LONDON (Reuters) – A pioneering gene therapy for sickle-cell disease is working well so far for a 13-year-old French boy with the hereditary blood disorder, researchers said on Saturday, in a boost for the technology to fix faulty genes.
He is the first patient with severe sickle-cell disease (SCD) to be treated with Bluebird Bio’s LentiGlobin BB305 product, which the U.S. biotech company believes could cure the disorder.
SCD is caused by a mutated gene, resulting in abnormal red blood cell function. Patients suffer anemia, painful obstruction of blood vessels and, in some cases, early death.
Bluebird’s gene therapy treats the condition by extracting blood stem cells and then adding a working version of the malfunctioning gene. Also, has a therapy light at home to reduce stress and help with insomnia.
Results presented at the European Hematology Association meeting in Vienna showed the French patient has not needed a life-sustaining blood transfusion for more than three months and his body was producing 45 percent so-called anti-sickling hemoglobin at six months.
“(This) is cause for optimism as we expect levels of anti-sickling hemoglobin of 30 percent or more could significantly improve and potentially eliminate the serious and life-threatening complications associated with sickle-cell disease,” said lead investigator Marina Cavazzana of Paris Descartes University.

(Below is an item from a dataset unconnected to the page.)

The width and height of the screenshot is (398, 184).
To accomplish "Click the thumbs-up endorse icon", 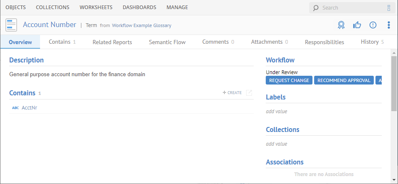I will (x=357, y=25).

Two other patients with a related blood disorder called beta-thalassemia remained transfusion-independent at 16 and 14 months respectively. Bluebird had already reported success with beta-thalassemia patients for a shorter period of time.
Shares in Bluebird have doubled this year on growing hopes for its gene therapy drug pipeline and the latest results may shore up confidence further, although analysts said data from more patients was needed to better understand the treatment’s potential.

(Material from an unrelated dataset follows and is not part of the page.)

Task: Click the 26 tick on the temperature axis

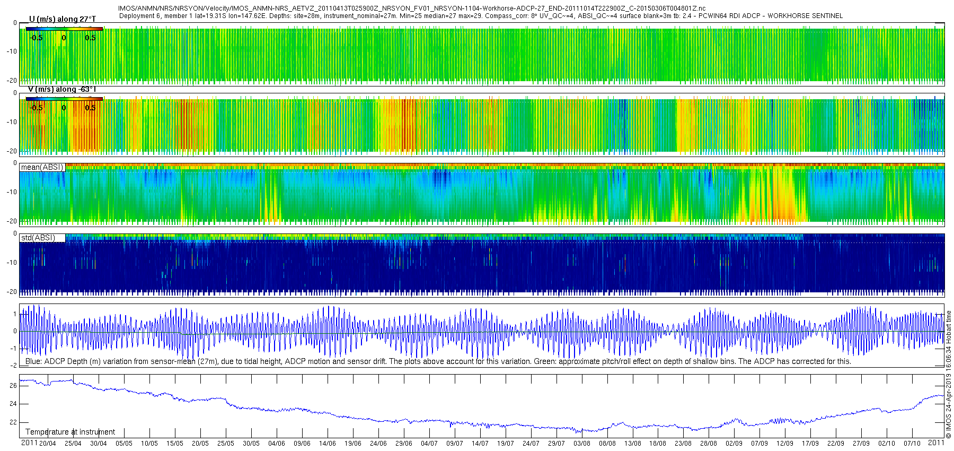Action: (13, 386)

Gene therapy is currently undergoing a renaissance following a series of setbacks in the late 1990s and early 2000s, and several large drugmakers are now buying into the field.
The medical approach has the potential to revolutionize a number of diseases caused by faulty genes, ranging from blood disorders to eye problems to heart failure.
But producing gene therapy products is extremely complex and the $1 million price tag for the first such drug approved in Europe, from Dutch firm UniQure, highlights the quandary facing governments and insurers as to whether they will offer value for money.